Jouabilité / difficulté
C’est du Point & Click, autant dire qu’il était assez difficile de foirer sur ce coup-là. Au niveau du fond, on appréciera que le jeu soit très long, et que les énigmes soient compliquées et bien imaginées sans jamais s’avérer impossibles à résoudre. De loin en loin, on note quand même quelques fautes de goûts. Certaines énigmes sont parfois un peu tirées par les cheveux. Par exemple, pour persuader Tomas, le gardien du zoo, de quitter son poste, Gabriel devra réaliser un montage audio sur base des conversations enregistrées qu’il a eu avec le directeur de l’endroit. Quel gardien de zoo, même totalement abruti, se laisserait prendre à un tel subterfuge ? Plus tard, il faudra à plusieurs reprises faire « toquer » un coucou afin que le réceptionniste du club de chasse abandonne son poste et aille vérifier qui frappe à la porte. Si on est prêt à gober des énormités pareilles dans un jeu de facture plus traditionnelle, le fait que celui-ci soit intégralement en vidéo devrait inciter à davantage de sérieux. Hormis ces quelques séquences farfelues, les énigmes restent néanmoins très bien ficelées dans l’ensemble et, en se montrant attentif au moindre élément, on finit toujours par découvrir la voie à suivre. En revanche, on pointera du doigt une séquence, vers le milieu de l’aventure, qui nuit beaucoup au gameplay. A ce moment, Grace doit visiter successivement le Neuschwanstein, le musée Louis II à Herenchiemsee et le musée Wagner à Bayreuth. En surface, on a droit à une superbe visite guidée de ces trois célèbres lieux touristiques, avec commentaires audio, tableaux à admirer, objets, extraits de lettres, pièces de collection exposées dans des vitrines… Gabriel Knight II se transforme alors presque en un CD-Rom culturel de type « Le Louvre ». L’idée était réellement intéressante.
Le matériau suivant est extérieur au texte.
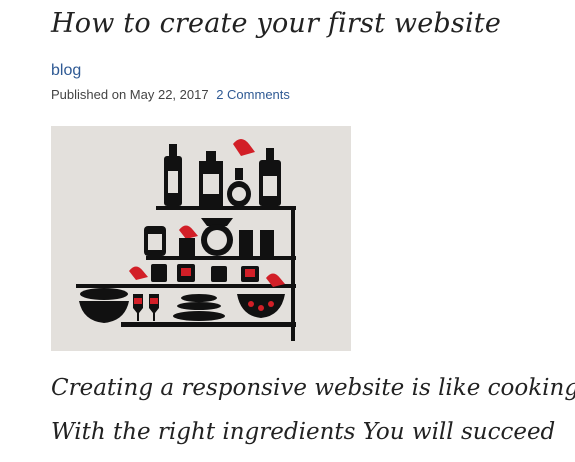 The height and width of the screenshot is (462, 575). Describe the element at coordinates (253, 94) in the screenshot. I see `comments-link: 2 Comments` at that location.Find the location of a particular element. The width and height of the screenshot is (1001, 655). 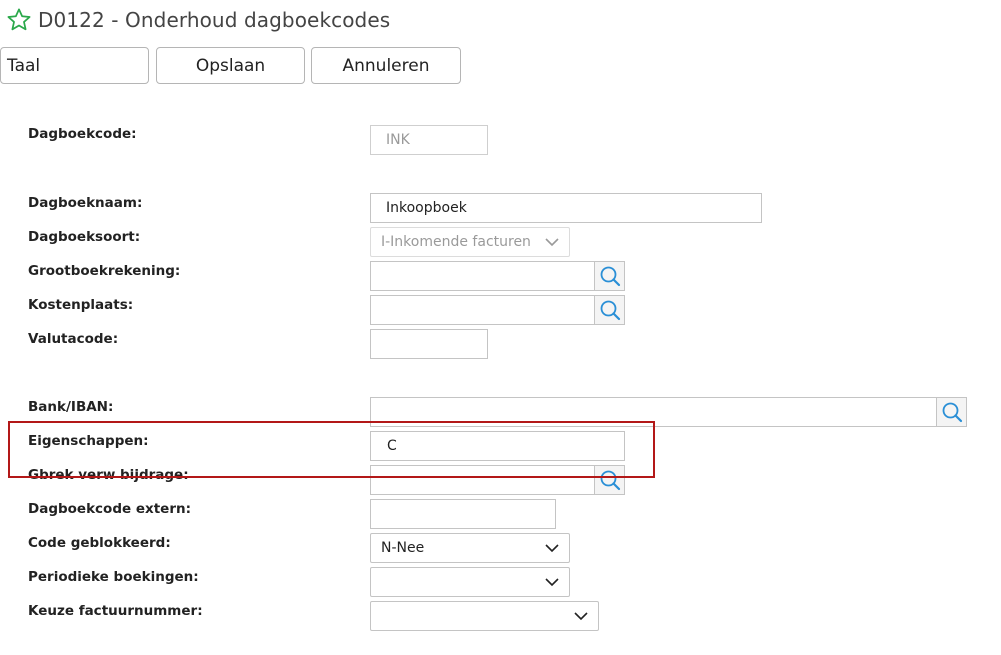

dagboekcode-field: INK is located at coordinates (429, 140).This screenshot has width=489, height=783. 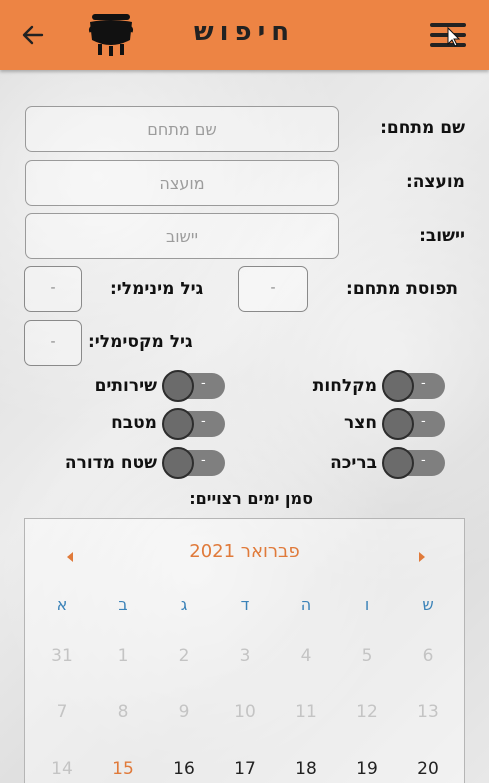 I want to click on calendar-day-today: 15, so click(x=123, y=769).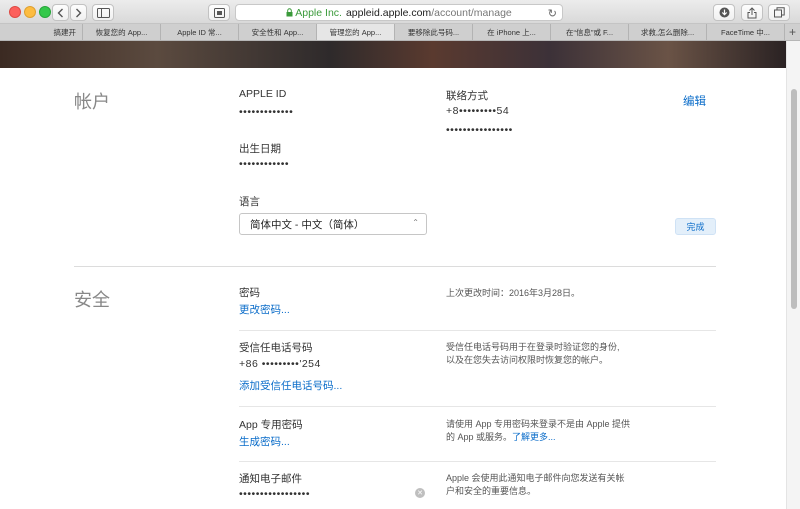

Le problème, c’est que ces visites font également partie du gameplay. Il faut en effet tout examiner pour que le scénario progresse, et il suffit d’oublier un seul petit élément dans une vitrine et la progression s’en trouve bloquée. Je dois avouer qu’il s’agit d’une séquence extrèmement frustrante. Heureusement, il s’agit là d’un cas isolé.
**Son **
Le doublage semble parfois un peu artificiel : en plus d’avoir engagé un second couteau de l’actor’s studio pour incarner Gabriel, Sierra a engagé le beau-frère du commercial de la filiale française pour le doubler. Quant à Grace, la prestation de sa vis-à-vis française mérite tout simplement une paire de baffes. Ne soyons quand même pas trop durs avec eux : les personnages principaux des jeux d’aventure en FMV ont la partie la plus ingrate de l’affaire, avec cette obligation de faire part de leurs pensées à voix haute, et les autres doubleurs s’en tirent avec les honneurs, malgré une tendance à l’accent allemand caricatural. N’oublions pas qu’à l’époque, la nullité était la norme dans le doublage de jeu, et Gabriel Knight II ne s’en tirait franchement pas mal du tout par rapport aux standards en vigueur à l’époque. Reste les musiques et là, on nage dans le bonheur. Robert Holmes, le compositeur qui avait déjà œuvré sur le premier épisode (et accessoirement époux de la scénariste et productrice de la série Jane Jensen, ceci pouvant expliquer cela) est de retour et nous a gratifié de superbes compositions, mystérieuses et envoûtantes comme on avait rarement l’occasion d’en entendre à l’époque. Le bonhomme s’est même fendu d’un opéra entier pour ce fameux opéra perdu de Wagner évoqué plus haut. Appelé « Der Fluch Des Engelhart », cette œuvre originale reste parfaitement dans le ton de l’œuvre du maître de Bayreuth et l’illusion est tout à fait charmante.
En bref : 18/20
Bien que les jeux en FMV soient aujourd’hui un interlude mort et enterré de l’histoire du jeu vidéo, bien que ce mode de représentation n’ait plus rien de révolutionnaire et malgré quelques acteurs assez cabotins, Gabriel Knight II reste toujours une référence du jeu d’aventure. A un niveau purement ludique, l’enquête allemande de l’écrivain réalise un sans-faute parfait : le jeu est long, les énigmes sont globalement intéressantes et crédibles et elles ne sont ni irréalisables ni trop évidentes. Mais c’est surtout le talent de conteuse de Jane Jensen qui donne toute sa saveur à ce chef d’œuvre. Le synopsis est passionnant, les rebondissements abondants (malgré une légère perte de souffle dans le dernier chapitre) et ce conte fantastique, qui insère de nombreux éléments de la culture allemande, représente l’un des tous meilleurs scénarios de jeux de cette époque. Un chef d’œuvre accompli, que ses menues faiblesses (plutôt amusantes quand on les considère avec du recul) ne doivent pas vous empêcher d’apprécier à sa juste valeur.